Р.: Так неинтересно! И всех людей кормить потом будет крайне трудно. Но жизнь действительно можно продлить. Хотя мне кажется, с этим мы пока спешим. Сейчас надо более эффективно использовать имеющиеся ресурсы, чтобы человек в будущем мог жить вечно и особо планете не вредить. Мне нравится мысль, что я когда-нибудь возьму и сгнию.
— Да, удобрение планете полезно. А если мы чуть сузим вопрос. Скажем, вы предпочтете академическое направление или бизнес-сферу?
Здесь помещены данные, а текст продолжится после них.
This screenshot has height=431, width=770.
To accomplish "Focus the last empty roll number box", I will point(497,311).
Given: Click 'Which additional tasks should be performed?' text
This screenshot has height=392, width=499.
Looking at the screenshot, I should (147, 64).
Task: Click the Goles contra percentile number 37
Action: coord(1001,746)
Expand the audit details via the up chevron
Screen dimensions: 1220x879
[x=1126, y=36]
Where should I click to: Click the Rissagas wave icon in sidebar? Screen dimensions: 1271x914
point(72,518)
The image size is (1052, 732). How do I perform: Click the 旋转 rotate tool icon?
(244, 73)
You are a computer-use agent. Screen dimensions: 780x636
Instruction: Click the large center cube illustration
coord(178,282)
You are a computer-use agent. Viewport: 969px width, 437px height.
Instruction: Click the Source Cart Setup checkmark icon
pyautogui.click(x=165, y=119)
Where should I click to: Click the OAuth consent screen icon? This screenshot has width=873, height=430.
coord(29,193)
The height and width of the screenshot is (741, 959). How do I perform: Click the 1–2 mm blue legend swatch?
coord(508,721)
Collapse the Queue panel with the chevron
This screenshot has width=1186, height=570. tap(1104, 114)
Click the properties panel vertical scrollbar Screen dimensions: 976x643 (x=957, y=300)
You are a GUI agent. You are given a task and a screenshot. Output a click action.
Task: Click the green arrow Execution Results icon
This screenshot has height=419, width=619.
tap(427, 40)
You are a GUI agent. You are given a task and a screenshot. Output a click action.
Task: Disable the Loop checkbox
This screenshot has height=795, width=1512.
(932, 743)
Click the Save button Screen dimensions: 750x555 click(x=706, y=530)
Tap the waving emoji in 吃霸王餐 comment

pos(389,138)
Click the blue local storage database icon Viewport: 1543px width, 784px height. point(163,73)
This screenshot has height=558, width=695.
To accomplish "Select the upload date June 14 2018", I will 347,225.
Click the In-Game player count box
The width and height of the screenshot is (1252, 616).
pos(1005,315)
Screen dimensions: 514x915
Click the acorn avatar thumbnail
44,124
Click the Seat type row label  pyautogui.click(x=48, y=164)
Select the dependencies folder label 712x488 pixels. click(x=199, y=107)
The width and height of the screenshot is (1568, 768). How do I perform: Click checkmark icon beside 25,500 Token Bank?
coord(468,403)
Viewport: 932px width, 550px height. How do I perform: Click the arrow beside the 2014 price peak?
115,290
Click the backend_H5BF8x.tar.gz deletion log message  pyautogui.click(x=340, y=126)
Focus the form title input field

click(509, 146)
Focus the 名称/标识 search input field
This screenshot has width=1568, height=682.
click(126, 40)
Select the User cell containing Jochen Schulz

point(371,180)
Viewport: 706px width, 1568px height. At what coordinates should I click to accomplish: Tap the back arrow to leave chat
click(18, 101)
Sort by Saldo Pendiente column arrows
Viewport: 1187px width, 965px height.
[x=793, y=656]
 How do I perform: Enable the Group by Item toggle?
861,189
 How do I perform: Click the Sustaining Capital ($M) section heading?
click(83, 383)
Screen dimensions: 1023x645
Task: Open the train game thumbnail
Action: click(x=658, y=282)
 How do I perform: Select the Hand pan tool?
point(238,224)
А.: Академическое направление сложнее себе представить… Такое ощущение, что ты просто сидишь в лаборатории и копаешься в каких-то соединениях, которые интересны только тебе одному. Все, что касается именно практического применения знаний, в том числе бизнеса, на мой взгляд, требует гораздо больше мозгов. И это, конечно, интересно.
Р.: Это как пойдет. Гипотетически в России можно заниматься фундаментальной наукой. Да, это малооплачиваемо, да, нужно закрепиться в Москве, найти деньги на жизнь, а для этого работать на трех работах… Но почему бы и нет? Но я, как и Саша, не знаю, что может измениться за 4-6 лет.
— Уже есть предложения от работодателей? Или в университете?
Р.: Нет, конечно, надо сначала отучиться. На курсе 3-4, может быть.
А.: От какого работодателя? Какую работу нам могут предложить?..
Р.: Ну, тебе, Саша, разве что гнать предложат. Два года как никто не замечает. Александр у нас мастер перегонки в домашних условиях. Хотя я вот не пробовал.
А.: Напрасно.
— А зачем, на продажу или себе?
А.: Эстетическое удовольствие. Есть нечто завораживающее в том, как падают капли самогона. Но я очень давно не гнал, времени нет. Начал осенью в 9 классе, то есть почти сразу, как начал изучать химию. У меня трехлитровые банки стояли. Я его настаивал, дарил друзьям, приносил на какие-то праздники. Когда как получался, но в целом, вроде, качественный.
— У вас есть кумиры среди ученых?
Р.: Из современных и ныне активных — Фил Баран, который совершенствует органический синтез, а из тех, что раньше были… Вудворд, Эшенмозер, Кори и Николау. Они проделали огромную работу для становления синтеза. Еще из химиков по образованию меня вдохновляет Маргарет Тэтчер.
А.: Наверное, это Александр Шульгин.